With each passing decade of the twelfth century, criticism from all quarters of the conduct of the clergy became more intense. Some of the severest criticism came from within the church itself. Monks attacked the cathedral clergy as corrupt and materialistic, the canons claimed that the monks were useless and selfish, and competing religious orders made derogatory remarks about each other. St. Bernard and his disciples denounced the soft living of ecclesiastical princes in the severest terms, and Pope Innocent III castigated the higher clergy of southern France as “dumb dogs who can no longer bark.” In the later decades of the century it was fashionable for poets, university students, and courtly writers to produce clever satires depicting the clergy as greedy and corrupt. The circle of any king who was in trouble with Rome, such as the German Hohenstaufens, attributed the grossest motives to the pope and cardinals. The German minnesinger Walther von der Vogelweide supported his Hohenstaufen patron by denouncing the papacy as a ravenous wolf, and he did not refrain from dragging up old legends that Sylvester II had been a sorcerer. Since the twelfth century almost everyone who had lost a case in the Roman court was inclined to attribute this loss to the cardinals’ love of gold; the secretary of the angelic St. Anselm of Canterbury had made such a claim as early as 1095. Papal legates were fair game for all satirists and critics north of the Alps, since they were frequently alien Italians who interfered in the affairs of the territorial churches of northern Europe. The Italian legates were deemed to be devious, mendacious, and unprincipled; one English writer, for good measure, asserted that a cardinal legate had a penchant for consorting with prostitutes. The picture of the clergy as ignorant, stupid, and lecherous given in Boccaccio’s fourteenth-century stories can already be found in the bourgeois literature of the thirteenth century, which, in turn, reflects the impressions that many of the educated townsmen had of their bishops and priests before 1200.

What you will do —
A: List every individual person named in the passage on criticism of the medieval clergy.
B: In the passage on criticism of the medieval clergy, what did Walther von der Vogelweide denounce the papacy as?
C: Pick up the passage on criticism of the medieval clergy after its final sentence and continue it.
The records after this point were gathered from a separate source.

[Collected data entries]

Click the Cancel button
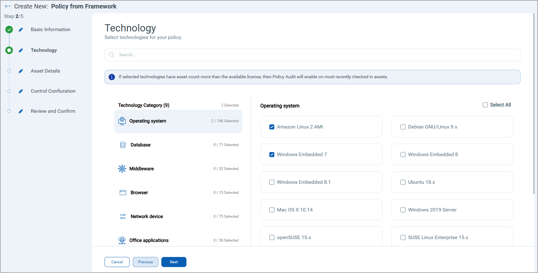The width and height of the screenshot is (538, 273). coord(117,262)
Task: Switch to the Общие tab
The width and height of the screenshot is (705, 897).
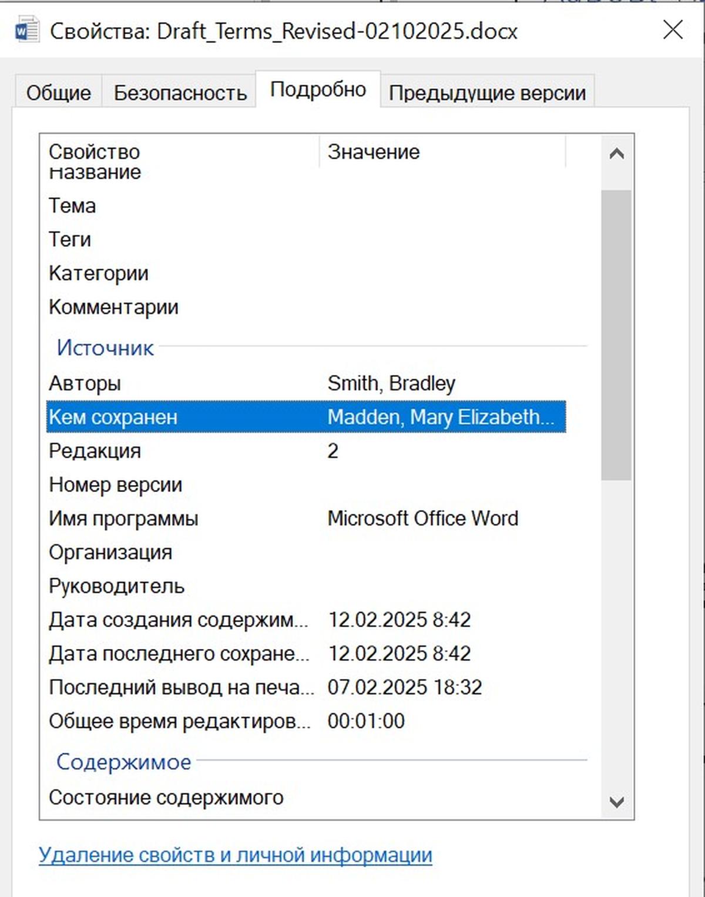Action: click(x=58, y=93)

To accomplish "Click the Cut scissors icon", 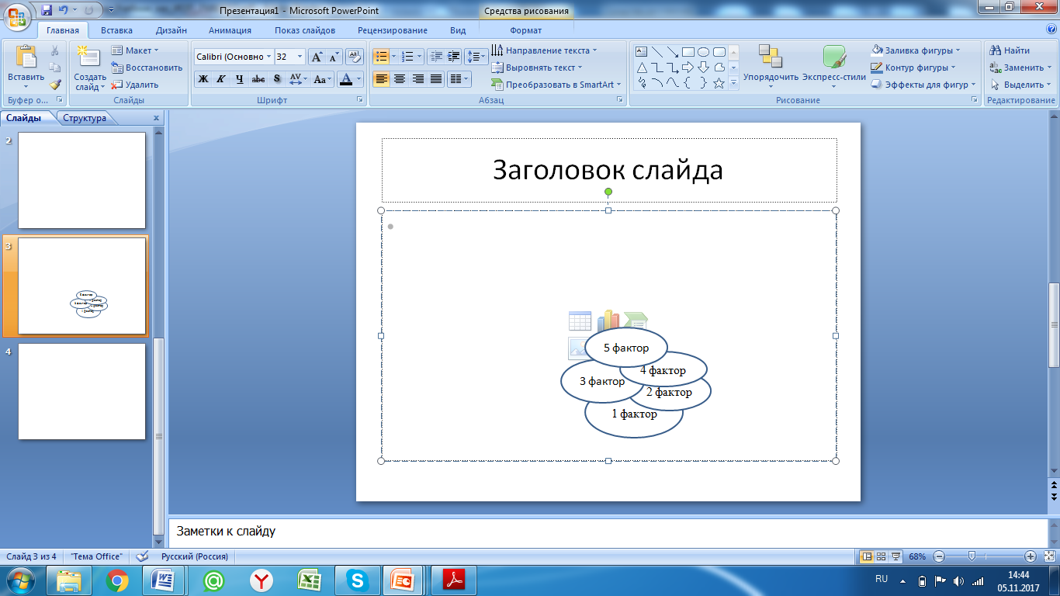I will click(55, 50).
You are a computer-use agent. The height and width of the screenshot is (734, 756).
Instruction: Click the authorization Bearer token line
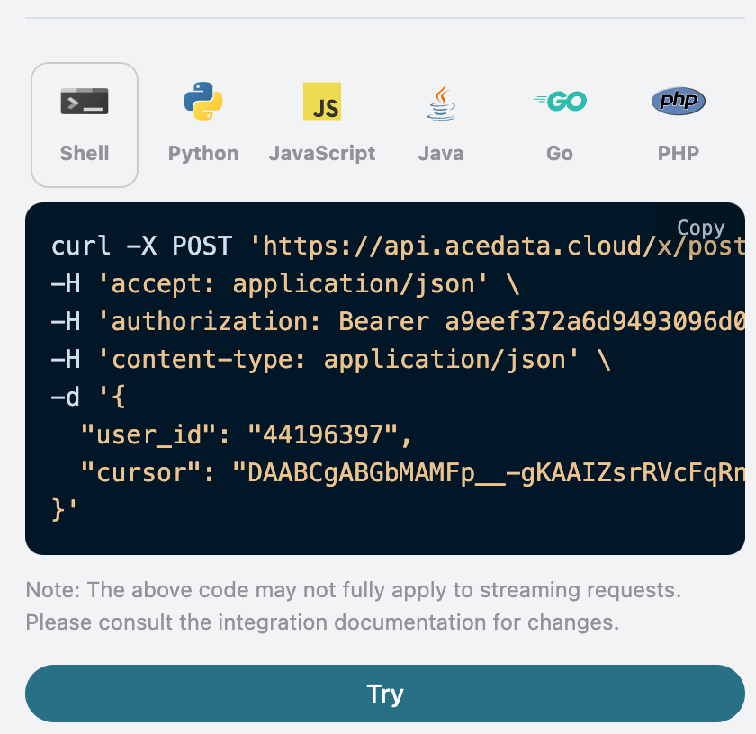pyautogui.click(x=396, y=322)
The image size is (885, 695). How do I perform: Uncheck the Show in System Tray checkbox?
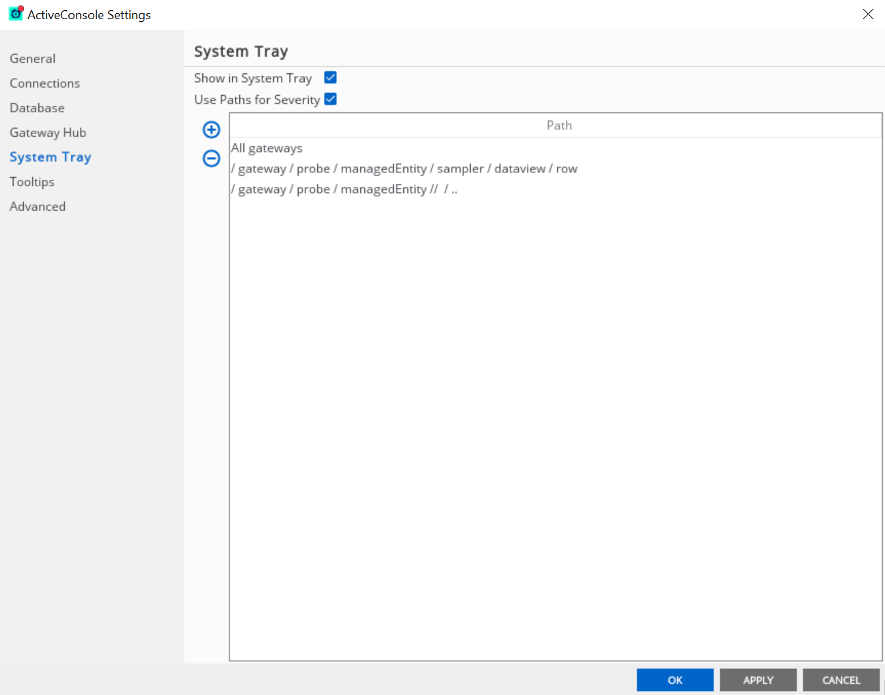[330, 78]
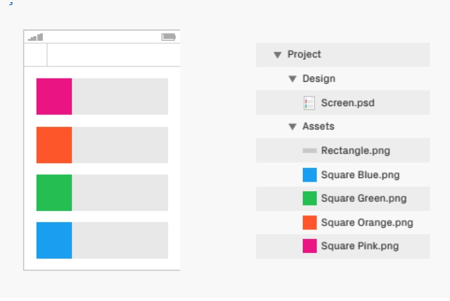This screenshot has height=301, width=450.
Task: Click the signal strength icon in mockup
Action: tap(35, 37)
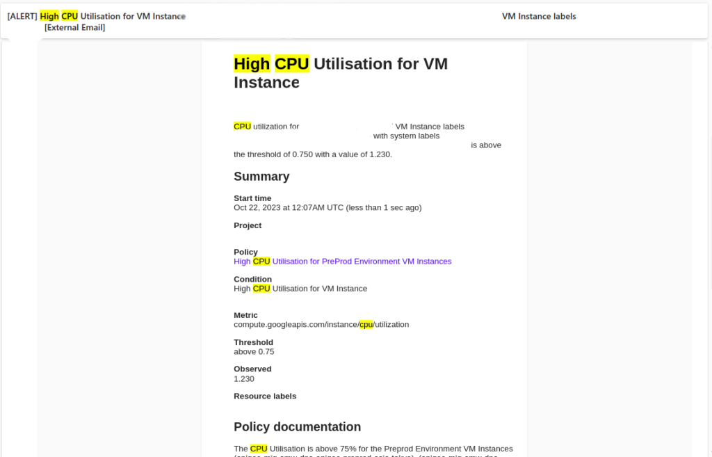
Task: Click the observed value 1.230
Action: 244,379
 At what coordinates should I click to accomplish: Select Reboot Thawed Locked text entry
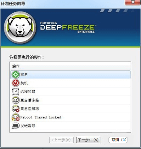coord(41,117)
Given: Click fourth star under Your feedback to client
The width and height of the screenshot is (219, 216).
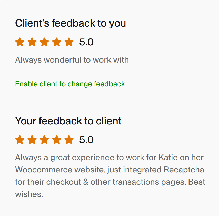Looking at the screenshot, I should pyautogui.click(x=57, y=140).
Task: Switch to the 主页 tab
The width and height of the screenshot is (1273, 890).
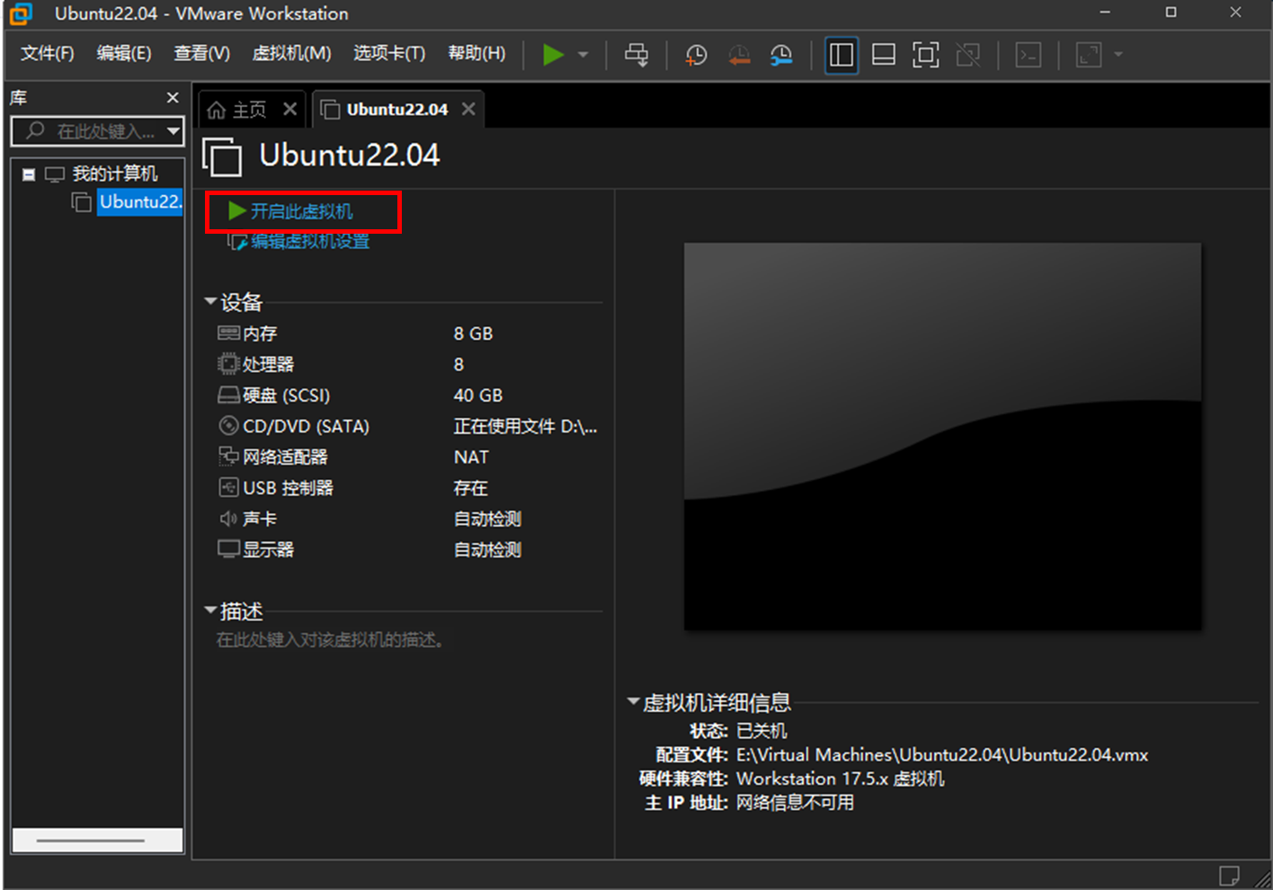Action: click(x=239, y=110)
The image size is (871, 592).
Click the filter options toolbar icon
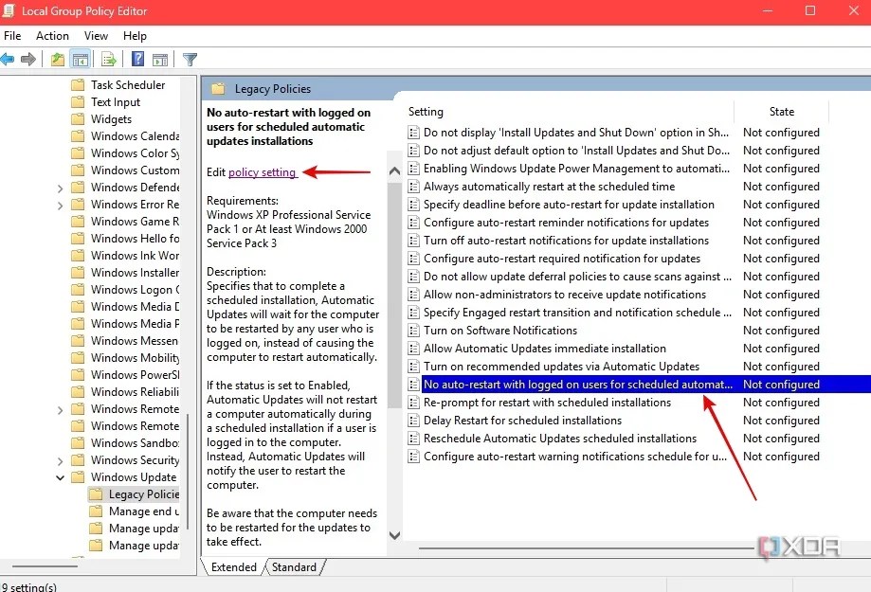pos(190,58)
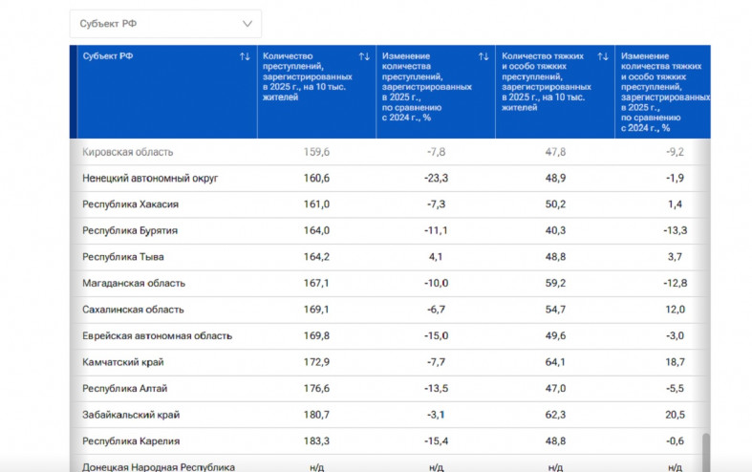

Solved problems —
A:
St. Bernard
Pope Innocent III
Walther von der Vogelweide
Sylvester II
St. Anselm of Canterbury
Boccaccio

B: A ravenous wolf.

C:
From all this literary evidence it is possible to build up the blackest image of the late twelfth-century clergy, as was done in the 1920s in the work of the fiercely anti-Catholic historian G. G. Coulton, who indicted the medieval clergy for a sordid failure to live up to its profession. There is certainly plausible evidence for the truth of such an indictment, and the records of bishops’ inspections of their dioceses, which were required after 1215, provide documentation for almost every conceivable kind of wrong-doing by members of both the regular and secular clergy. On the other side of the case, however, is the fact of the magnificent achievements and vitality of the twelfth-century church and the hundreds of churchmen all over Europe, from bishop and abbot to the humblest monk and parish priest, whom we know to have been capable and zealous and even self-sacrificing in the fulfillment of their duties. In the assessment of the cause of the sharp rise in anticlericalism in the late twelfth century, the evidence points much more strongly to social and intellectual change than to a decline in the morality and quality of the clergy as the key to the problem.

In 1200 there were more dedicated members of the ecclesiastical hierarchy than ever before, but the standards the laity expected of their clergy became ever higher from the middle of the eleventh century, and the church simply did not have sufficient personnel to meet these demands. Particularly in urban areas, where there was an unprecedented degree of literacy and an intense piety among laymen, the church was pressed to provide clergy of the greatest learning and dedication, and a limited number of such men were available.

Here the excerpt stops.